> [Instructions to follow]
Lines before the one containing "Image resolution: width=1555" are left out; output the rest of the data exactly, through the final line.

[Dataset records]
※

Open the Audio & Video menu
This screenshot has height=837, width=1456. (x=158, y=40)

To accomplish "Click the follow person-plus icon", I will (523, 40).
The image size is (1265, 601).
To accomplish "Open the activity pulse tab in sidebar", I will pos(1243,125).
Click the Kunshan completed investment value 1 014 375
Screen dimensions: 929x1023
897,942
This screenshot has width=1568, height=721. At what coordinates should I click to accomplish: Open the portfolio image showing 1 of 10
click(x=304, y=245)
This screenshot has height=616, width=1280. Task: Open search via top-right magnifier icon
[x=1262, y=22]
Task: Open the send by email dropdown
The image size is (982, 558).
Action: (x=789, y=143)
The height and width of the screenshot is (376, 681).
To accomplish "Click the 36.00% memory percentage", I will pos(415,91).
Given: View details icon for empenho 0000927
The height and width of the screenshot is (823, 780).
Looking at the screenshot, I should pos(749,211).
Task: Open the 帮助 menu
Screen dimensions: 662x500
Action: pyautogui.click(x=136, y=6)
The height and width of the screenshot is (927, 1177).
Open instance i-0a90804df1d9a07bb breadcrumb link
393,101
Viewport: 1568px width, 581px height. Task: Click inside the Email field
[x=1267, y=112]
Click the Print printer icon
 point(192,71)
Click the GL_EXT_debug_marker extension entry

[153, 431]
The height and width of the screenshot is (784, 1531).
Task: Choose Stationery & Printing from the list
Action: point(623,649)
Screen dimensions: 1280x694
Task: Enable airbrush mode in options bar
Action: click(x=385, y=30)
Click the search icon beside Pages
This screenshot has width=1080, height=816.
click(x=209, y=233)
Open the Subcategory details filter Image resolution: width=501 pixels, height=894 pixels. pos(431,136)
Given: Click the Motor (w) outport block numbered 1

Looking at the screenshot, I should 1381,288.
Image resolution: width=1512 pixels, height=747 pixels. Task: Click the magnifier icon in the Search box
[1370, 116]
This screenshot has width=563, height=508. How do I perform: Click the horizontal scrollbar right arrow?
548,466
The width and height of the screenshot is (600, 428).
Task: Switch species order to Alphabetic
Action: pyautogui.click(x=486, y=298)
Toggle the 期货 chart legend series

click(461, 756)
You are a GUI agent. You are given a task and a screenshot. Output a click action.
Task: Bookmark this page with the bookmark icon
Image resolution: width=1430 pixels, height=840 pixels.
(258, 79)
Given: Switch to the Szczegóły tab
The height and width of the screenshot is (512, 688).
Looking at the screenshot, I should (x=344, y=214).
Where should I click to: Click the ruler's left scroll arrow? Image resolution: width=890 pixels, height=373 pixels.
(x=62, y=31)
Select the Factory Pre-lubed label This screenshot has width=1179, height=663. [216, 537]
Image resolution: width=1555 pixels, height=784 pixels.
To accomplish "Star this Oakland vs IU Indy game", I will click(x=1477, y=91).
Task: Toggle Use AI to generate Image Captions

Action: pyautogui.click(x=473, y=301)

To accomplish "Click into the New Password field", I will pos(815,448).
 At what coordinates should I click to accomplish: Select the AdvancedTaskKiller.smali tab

※

> [Output]
Image resolution: width=1555 pixels, height=784 pixels.
To accomplish "Star this Oakland vs IU Indy game", I will click(x=1477, y=91).
Task: Toggle Use AI to generate Image Captions

Action: pyautogui.click(x=473, y=301)

To accomplish "Click into the New Password field", I will pos(815,448).
 At what coordinates should I click to accomplish: Select the AdvancedTaskKiller.smali tab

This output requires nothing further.